The problem
Should the entries contain pictures, leave them out and return exactly the lines from the first through the line holding "1249x670 pixels.".

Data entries
- Opening Delimiter -

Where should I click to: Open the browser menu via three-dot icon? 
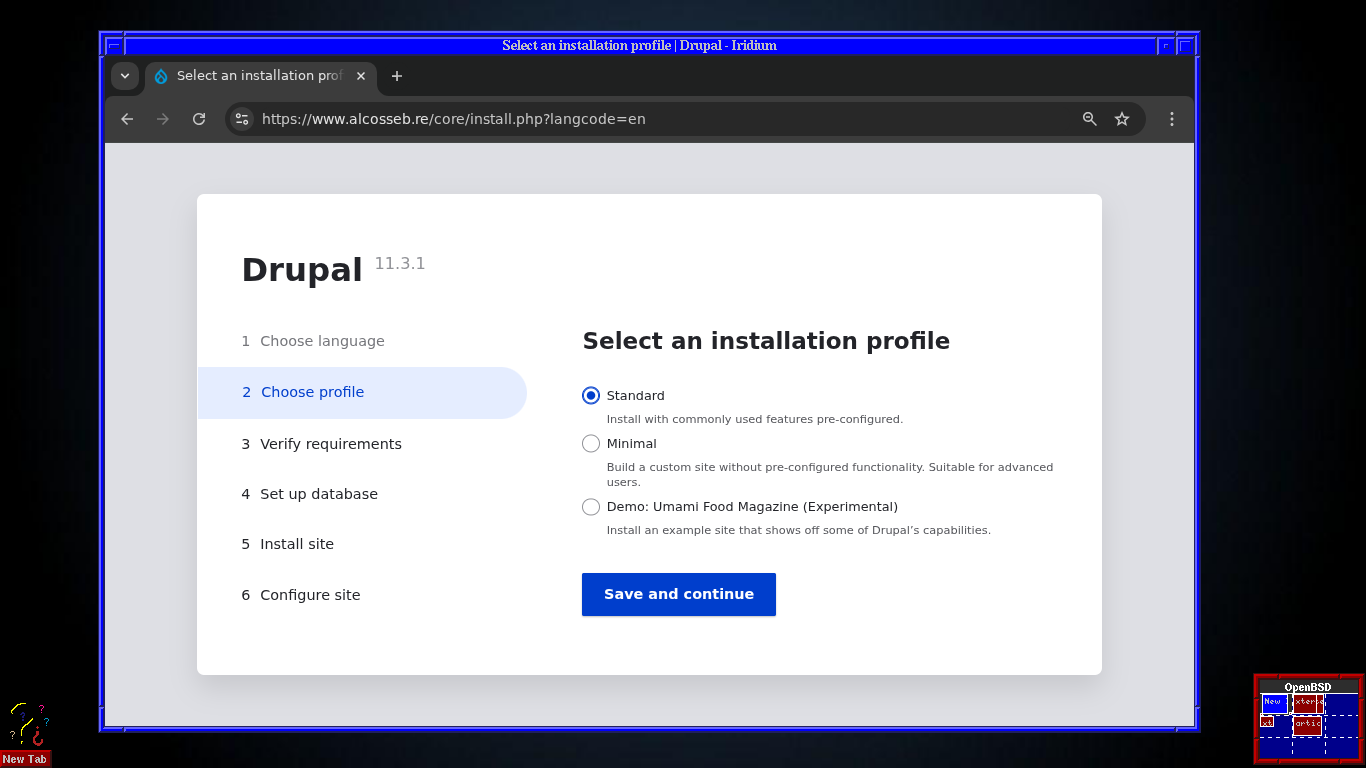tap(1171, 118)
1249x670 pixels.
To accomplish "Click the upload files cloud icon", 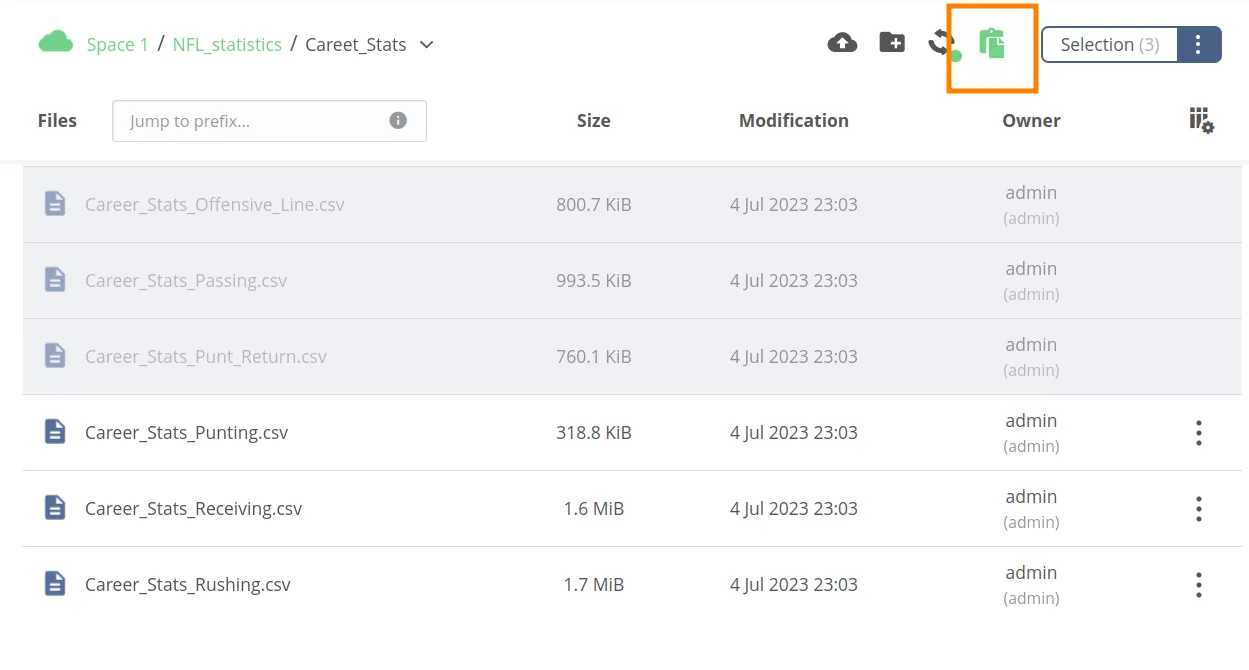I will tap(842, 43).
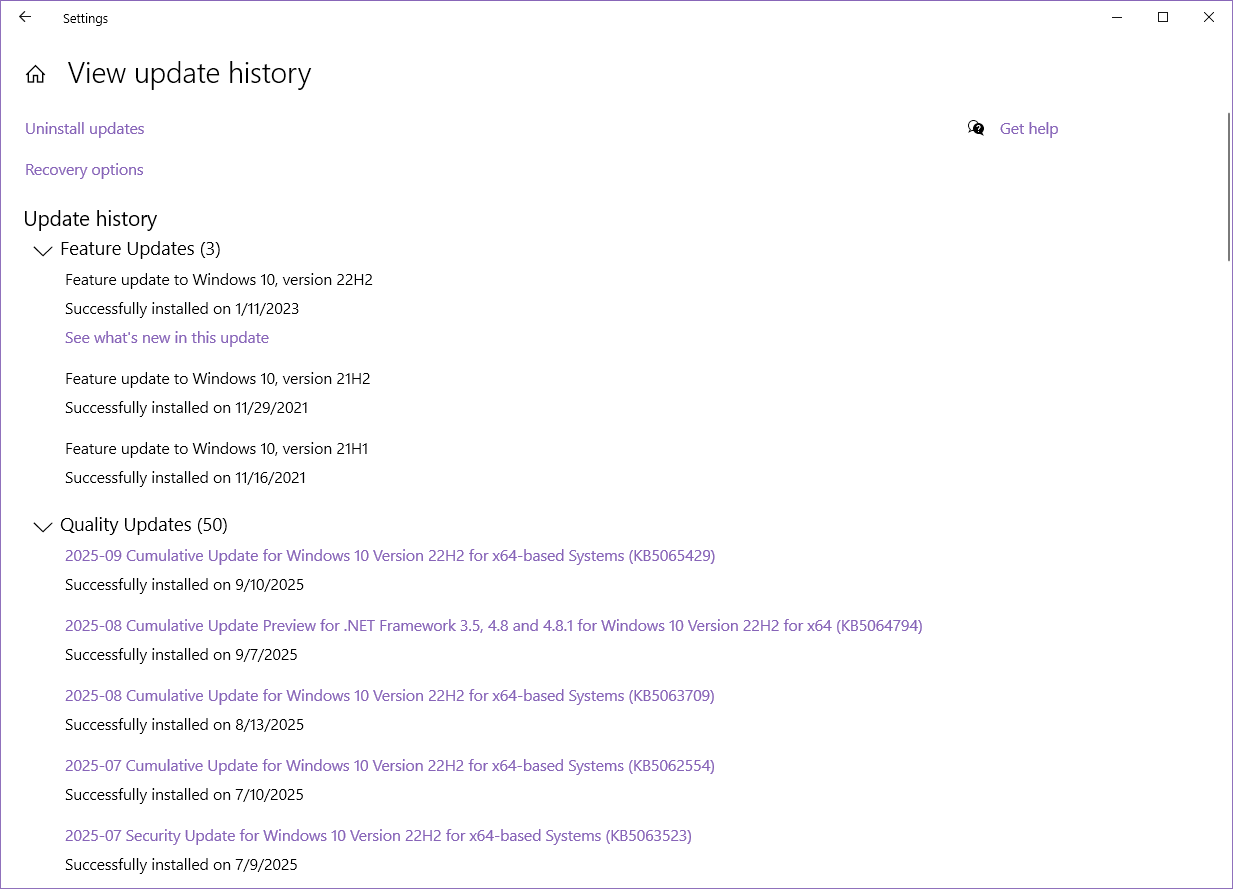Screen dimensions: 1233x889
Task: Click the back arrow to return
Action: 25,17
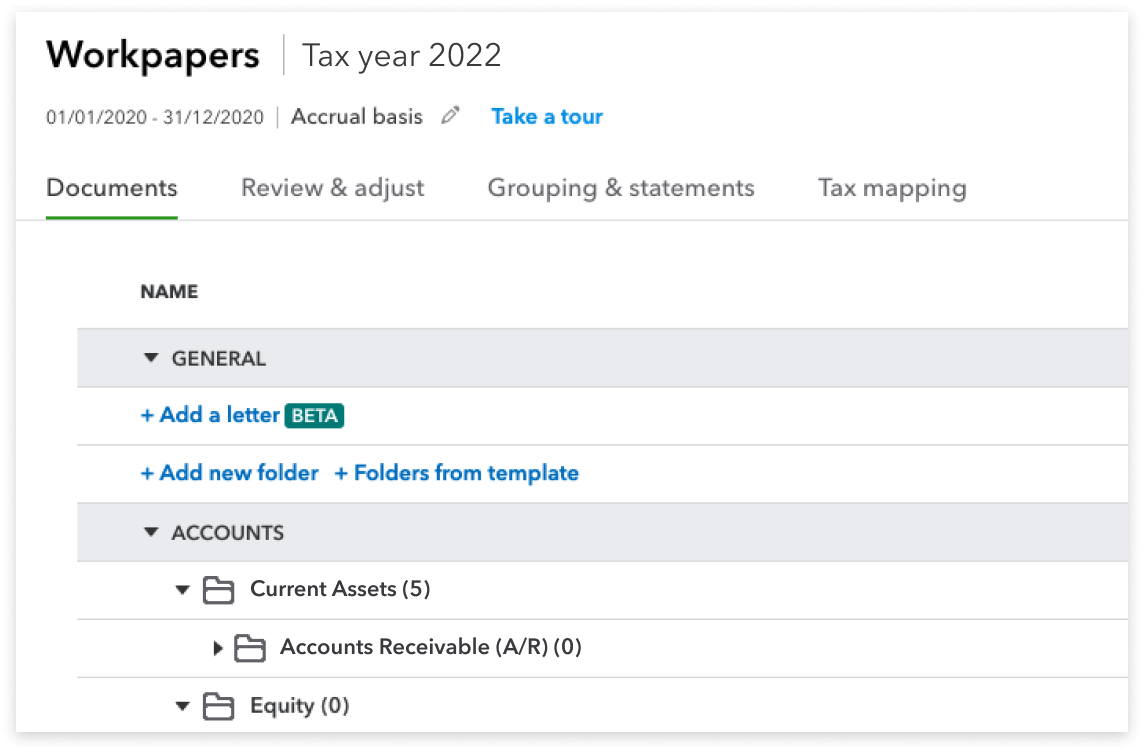Click the pencil edit icon beside Accrual basis
The width and height of the screenshot is (1144, 752).
point(450,116)
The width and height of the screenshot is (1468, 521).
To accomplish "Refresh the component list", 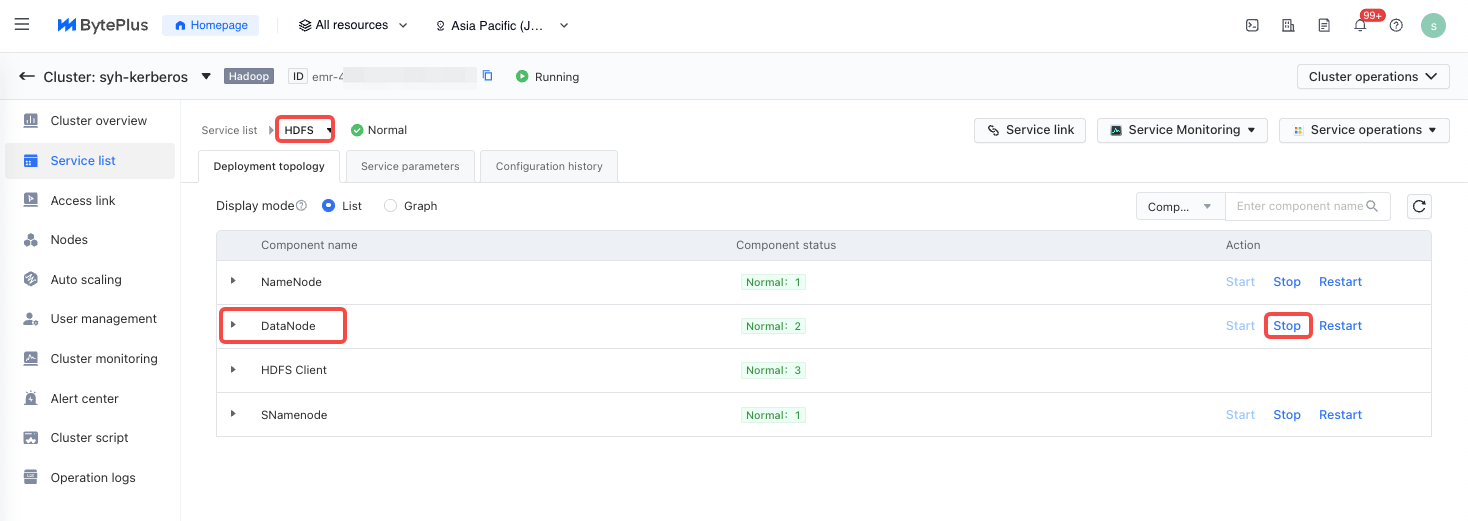I will 1418,206.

- Closing Delimiter -

Task result
Where should I click to: Open the browser menu via three-dot icon? 
tap(1171, 118)
1249x670 pixels.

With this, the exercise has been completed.